[PROBLEM DETAILS]:
Reproduce the records below word for word. Start with the line that contains "Task: Click the video progress slider handle" and continue through the final line of the records, including both.

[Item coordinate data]
=====

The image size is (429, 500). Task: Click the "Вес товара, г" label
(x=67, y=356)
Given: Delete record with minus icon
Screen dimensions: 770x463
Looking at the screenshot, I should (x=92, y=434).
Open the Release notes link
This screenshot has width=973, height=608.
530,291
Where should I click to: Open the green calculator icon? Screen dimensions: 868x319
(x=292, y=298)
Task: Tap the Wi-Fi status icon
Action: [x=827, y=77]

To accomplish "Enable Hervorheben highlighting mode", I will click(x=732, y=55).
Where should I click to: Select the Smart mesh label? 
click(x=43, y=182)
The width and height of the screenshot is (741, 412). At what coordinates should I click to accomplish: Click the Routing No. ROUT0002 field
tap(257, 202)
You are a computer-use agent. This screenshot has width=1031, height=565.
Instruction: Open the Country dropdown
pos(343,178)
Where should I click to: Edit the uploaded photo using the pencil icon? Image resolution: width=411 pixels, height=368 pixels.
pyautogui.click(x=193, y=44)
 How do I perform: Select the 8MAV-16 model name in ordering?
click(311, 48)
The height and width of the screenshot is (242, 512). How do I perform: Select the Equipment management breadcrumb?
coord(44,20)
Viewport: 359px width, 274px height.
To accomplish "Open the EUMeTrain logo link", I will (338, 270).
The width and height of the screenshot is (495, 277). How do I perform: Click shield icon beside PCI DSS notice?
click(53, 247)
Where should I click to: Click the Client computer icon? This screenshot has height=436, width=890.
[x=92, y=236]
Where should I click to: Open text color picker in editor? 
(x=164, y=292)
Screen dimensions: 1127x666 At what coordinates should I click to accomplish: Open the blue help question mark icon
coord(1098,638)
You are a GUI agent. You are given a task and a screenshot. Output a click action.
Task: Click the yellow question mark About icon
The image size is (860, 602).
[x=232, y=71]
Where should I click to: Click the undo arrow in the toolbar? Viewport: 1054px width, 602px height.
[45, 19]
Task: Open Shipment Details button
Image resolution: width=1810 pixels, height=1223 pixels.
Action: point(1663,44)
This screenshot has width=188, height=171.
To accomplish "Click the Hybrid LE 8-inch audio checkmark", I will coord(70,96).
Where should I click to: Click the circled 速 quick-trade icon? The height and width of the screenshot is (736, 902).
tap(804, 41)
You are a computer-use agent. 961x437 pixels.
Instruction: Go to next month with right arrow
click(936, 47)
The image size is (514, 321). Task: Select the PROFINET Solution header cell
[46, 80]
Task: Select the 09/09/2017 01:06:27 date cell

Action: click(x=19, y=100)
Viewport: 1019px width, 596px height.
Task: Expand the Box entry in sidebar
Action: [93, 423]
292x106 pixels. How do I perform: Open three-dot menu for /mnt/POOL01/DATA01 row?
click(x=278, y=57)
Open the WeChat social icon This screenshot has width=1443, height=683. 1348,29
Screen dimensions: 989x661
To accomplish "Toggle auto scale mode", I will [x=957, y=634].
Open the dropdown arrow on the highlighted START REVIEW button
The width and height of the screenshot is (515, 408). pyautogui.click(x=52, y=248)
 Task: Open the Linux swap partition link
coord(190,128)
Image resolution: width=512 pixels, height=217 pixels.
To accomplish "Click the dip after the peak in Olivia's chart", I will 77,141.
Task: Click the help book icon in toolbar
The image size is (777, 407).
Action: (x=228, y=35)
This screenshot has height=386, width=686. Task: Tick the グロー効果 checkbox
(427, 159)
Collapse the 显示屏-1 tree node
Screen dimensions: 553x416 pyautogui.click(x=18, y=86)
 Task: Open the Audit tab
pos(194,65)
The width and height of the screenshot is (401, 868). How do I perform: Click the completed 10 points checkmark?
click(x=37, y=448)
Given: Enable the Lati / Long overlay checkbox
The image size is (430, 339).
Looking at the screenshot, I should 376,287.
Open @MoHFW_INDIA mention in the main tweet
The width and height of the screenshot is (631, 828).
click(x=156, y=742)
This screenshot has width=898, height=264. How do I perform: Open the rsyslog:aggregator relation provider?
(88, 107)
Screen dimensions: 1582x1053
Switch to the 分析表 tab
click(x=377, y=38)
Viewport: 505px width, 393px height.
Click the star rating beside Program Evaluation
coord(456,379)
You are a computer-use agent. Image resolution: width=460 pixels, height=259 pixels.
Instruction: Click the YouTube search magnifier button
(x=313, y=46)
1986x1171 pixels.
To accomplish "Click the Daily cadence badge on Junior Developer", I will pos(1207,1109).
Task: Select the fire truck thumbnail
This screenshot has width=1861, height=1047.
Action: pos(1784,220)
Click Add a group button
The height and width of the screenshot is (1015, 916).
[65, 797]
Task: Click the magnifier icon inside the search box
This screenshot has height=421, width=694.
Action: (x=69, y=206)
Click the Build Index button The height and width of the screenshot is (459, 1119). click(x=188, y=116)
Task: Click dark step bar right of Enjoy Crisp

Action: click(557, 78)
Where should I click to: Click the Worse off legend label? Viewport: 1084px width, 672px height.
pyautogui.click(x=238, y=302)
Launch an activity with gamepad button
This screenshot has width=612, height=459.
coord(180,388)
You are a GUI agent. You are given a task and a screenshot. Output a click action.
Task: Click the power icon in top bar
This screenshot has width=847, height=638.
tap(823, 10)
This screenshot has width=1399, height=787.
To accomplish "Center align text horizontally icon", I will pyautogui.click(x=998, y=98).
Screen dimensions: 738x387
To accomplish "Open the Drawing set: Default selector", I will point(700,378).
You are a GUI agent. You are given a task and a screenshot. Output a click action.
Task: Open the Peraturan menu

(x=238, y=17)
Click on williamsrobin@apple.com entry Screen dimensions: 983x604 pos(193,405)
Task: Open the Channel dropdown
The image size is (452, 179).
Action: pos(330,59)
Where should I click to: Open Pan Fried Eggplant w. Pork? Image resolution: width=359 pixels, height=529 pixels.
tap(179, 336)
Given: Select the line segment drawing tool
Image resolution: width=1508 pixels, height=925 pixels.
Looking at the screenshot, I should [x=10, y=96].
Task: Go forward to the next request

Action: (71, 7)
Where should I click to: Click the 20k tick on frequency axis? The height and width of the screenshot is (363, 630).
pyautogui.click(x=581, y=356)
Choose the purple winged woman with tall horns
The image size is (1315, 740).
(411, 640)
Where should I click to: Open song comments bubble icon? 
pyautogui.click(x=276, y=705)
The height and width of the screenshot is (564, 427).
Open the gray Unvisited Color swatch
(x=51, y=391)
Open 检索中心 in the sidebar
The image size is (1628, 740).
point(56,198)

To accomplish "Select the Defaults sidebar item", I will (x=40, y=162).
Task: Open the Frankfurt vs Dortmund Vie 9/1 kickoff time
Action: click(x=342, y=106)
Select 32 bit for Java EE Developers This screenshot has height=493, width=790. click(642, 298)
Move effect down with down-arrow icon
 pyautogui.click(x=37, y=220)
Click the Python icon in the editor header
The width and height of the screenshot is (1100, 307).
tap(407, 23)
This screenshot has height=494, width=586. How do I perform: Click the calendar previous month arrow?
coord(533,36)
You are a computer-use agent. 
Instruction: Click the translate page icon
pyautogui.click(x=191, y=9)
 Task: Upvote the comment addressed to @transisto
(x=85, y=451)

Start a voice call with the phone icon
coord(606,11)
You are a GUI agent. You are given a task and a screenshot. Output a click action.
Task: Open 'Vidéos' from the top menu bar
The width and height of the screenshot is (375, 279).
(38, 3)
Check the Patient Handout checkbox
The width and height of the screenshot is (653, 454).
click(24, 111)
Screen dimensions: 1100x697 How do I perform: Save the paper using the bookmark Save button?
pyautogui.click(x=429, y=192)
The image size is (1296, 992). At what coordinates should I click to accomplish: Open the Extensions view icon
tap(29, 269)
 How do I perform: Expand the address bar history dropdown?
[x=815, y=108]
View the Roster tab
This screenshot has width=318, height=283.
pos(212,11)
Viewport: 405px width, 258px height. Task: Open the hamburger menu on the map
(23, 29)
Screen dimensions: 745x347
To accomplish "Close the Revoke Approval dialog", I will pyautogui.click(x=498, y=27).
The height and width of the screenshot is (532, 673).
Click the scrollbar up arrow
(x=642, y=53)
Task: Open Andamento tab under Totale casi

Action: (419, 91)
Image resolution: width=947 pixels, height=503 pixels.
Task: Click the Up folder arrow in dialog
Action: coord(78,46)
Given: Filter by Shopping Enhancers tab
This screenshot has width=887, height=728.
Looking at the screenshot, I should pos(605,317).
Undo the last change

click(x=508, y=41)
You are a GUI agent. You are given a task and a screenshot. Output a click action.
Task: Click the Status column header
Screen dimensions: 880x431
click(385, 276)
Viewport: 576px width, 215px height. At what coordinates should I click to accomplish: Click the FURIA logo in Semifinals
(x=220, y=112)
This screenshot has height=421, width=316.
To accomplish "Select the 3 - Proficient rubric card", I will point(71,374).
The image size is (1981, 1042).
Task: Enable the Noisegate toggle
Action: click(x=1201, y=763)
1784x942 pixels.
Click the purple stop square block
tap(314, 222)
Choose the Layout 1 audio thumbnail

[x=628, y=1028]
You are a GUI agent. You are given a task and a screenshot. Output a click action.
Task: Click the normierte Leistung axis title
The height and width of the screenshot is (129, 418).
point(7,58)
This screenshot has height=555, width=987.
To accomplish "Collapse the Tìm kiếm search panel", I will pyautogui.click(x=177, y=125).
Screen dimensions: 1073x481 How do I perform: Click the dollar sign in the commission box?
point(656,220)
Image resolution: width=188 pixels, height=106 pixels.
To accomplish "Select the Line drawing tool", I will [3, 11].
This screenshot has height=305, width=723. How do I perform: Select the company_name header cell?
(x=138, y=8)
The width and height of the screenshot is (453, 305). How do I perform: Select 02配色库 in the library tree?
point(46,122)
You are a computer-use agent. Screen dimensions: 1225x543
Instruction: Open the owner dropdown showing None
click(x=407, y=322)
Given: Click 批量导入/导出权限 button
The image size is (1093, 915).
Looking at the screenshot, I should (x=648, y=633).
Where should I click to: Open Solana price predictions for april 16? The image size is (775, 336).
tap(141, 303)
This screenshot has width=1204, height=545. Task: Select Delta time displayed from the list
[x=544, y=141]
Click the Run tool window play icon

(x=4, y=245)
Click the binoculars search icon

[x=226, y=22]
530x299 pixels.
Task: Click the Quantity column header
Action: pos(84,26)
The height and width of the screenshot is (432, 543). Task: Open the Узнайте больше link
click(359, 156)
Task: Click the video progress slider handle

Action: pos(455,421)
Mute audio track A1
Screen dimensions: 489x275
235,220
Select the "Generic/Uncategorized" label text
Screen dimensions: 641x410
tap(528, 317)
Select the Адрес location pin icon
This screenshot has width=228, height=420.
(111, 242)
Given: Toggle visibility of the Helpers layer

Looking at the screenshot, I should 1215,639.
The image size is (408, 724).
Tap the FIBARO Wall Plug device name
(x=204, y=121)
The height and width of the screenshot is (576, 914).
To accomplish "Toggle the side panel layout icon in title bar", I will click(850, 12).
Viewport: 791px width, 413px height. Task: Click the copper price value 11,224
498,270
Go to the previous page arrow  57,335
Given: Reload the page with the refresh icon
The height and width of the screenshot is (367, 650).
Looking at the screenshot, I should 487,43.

=====

[IN RESPONSE]:
Task: Click the video progress slider handle

Action: pos(455,421)
Mute audio track A1
Screen dimensions: 489x275
235,220
Select the "Generic/Uncategorized" label text
Screen dimensions: 641x410
tap(528, 317)
Select the Адрес location pin icon
This screenshot has width=228, height=420.
(111, 242)
Given: Toggle visibility of the Helpers layer

Looking at the screenshot, I should 1215,639.
The image size is (408, 724).
Tap the FIBARO Wall Plug device name
(x=204, y=121)
The height and width of the screenshot is (576, 914).
To accomplish "Toggle the side panel layout icon in title bar", I will click(850, 12).
Viewport: 791px width, 413px height. Task: Click the copper price value 11,224
498,270
Go to the previous page arrow  57,335
Given: Reload the page with the refresh icon
The height and width of the screenshot is (367, 650).
Looking at the screenshot, I should 487,43.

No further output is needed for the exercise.